▶ [DOCUMENT PASSAGE]:
—————
I do both. I have an 25x30 loop that is track power for continous running for the Class 1 railroad my shortline interchanges with. My 300' point to point shortline is set for onboard battery power.. Cost is a major factor. Like it was said already the cost of converting is normally more than the original cost of the locomotive. Each system has its own pros & cons. Take the time to think on what you want, see what others have done and ask questions.


----------



## Madman (Jan 5, 2008)

Posted By blueregal on 29 Nov 2010 03:41 PM 
QSI/G-wire, and Garden Wire procab. I keep telling people, and den dey go Revolutionary, or that new expensive G2 thingy on me!! Go Figure! Guess like problems, and spending more money!! Go figure again???? Hah LOL Regal 

Works for me no muss, no fuss, AND! Easey Peasey!! Also works with track power too!! Go figure figure figure!!




Not being a battery powered man, I need some help in understanding the system you have written about. Is it strictly for sound systems, or is remote controlled train movement possible with the system? In other words, if I wanted to set up a simple battery powered locomotive and have the capability to control it remotely, would your system do the trick?


----------



## blueregal (Jan 3, 2008)

Posted By Madman on 20 Dec 2010 08:59 AM 


Posted By blueregal on 29 Nov 2010 03:41 PM 
QSI/G-wire, and Garden Wire procab. I keep telling people, and den dey go Revolutionary, or that new expensive G2 thingy on me!! Go Figure! Guess like problems, and spending more money!! Go figure again???? Hah LOL Regal 

Works for me no muss, no fuss, AND! Easey Peasey!! Also works with track power too!! Go figure figure figure!!
—————
▶ [INFORMATION SUPPLIED]:
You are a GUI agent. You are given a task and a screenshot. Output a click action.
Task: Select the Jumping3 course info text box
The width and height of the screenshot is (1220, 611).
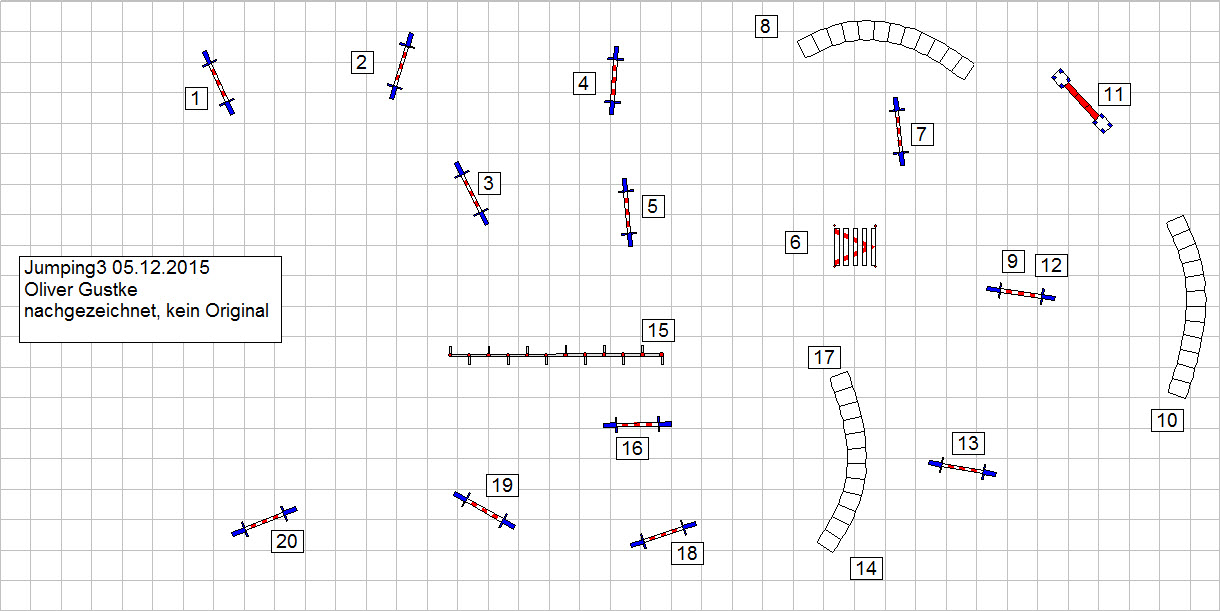(150, 299)
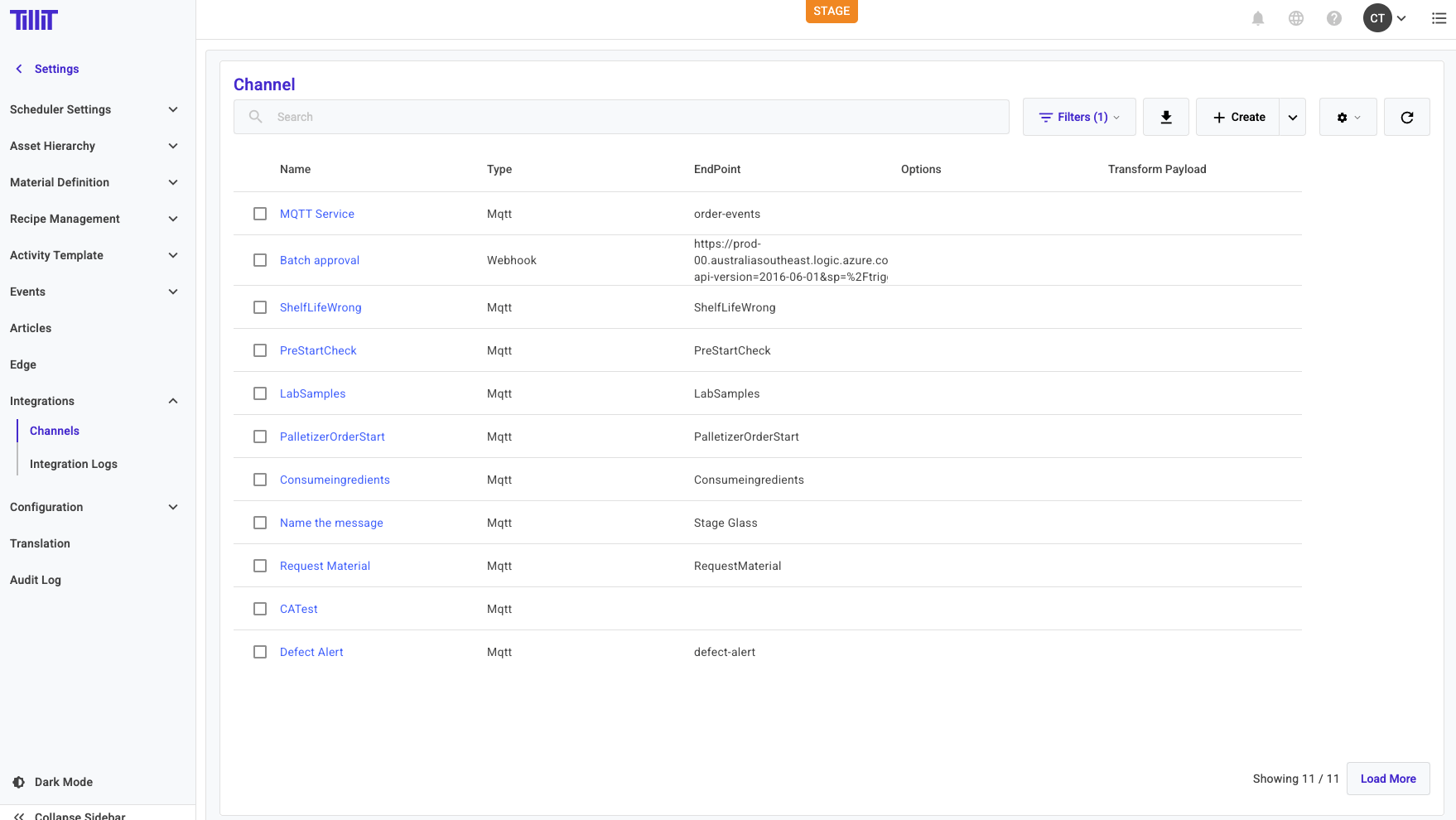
—————
▶ [SHORT TASK A]: From the forum thread on track and battery power, reproduce word for word the part that opens with the words containing "I do both. I" and closes with "(Jan 5, 2008)".
▶ [SHORT TASK B]: In the forum thread on track and battery power, how long is the point-to-point shortline that runs on onboard battery power?

▶ [EXERCISE ANSWER A]:
I do both. I have an 25x30 loop that is track power for continous running for the Class 1 railroad my shortline interchanges with. My 300' point to point shortline is set for onboard battery power.. Cost is a major factor. Like it was said already the cost of converting is normally more than the original cost of the locomotive. Each system has its own pros & cons. Take the time to think on what you want, see what others have done and ask questions.


----------



## Madman (Jan 5, 2008)

▶ [EXERCISE ANSWER B]: 300 feet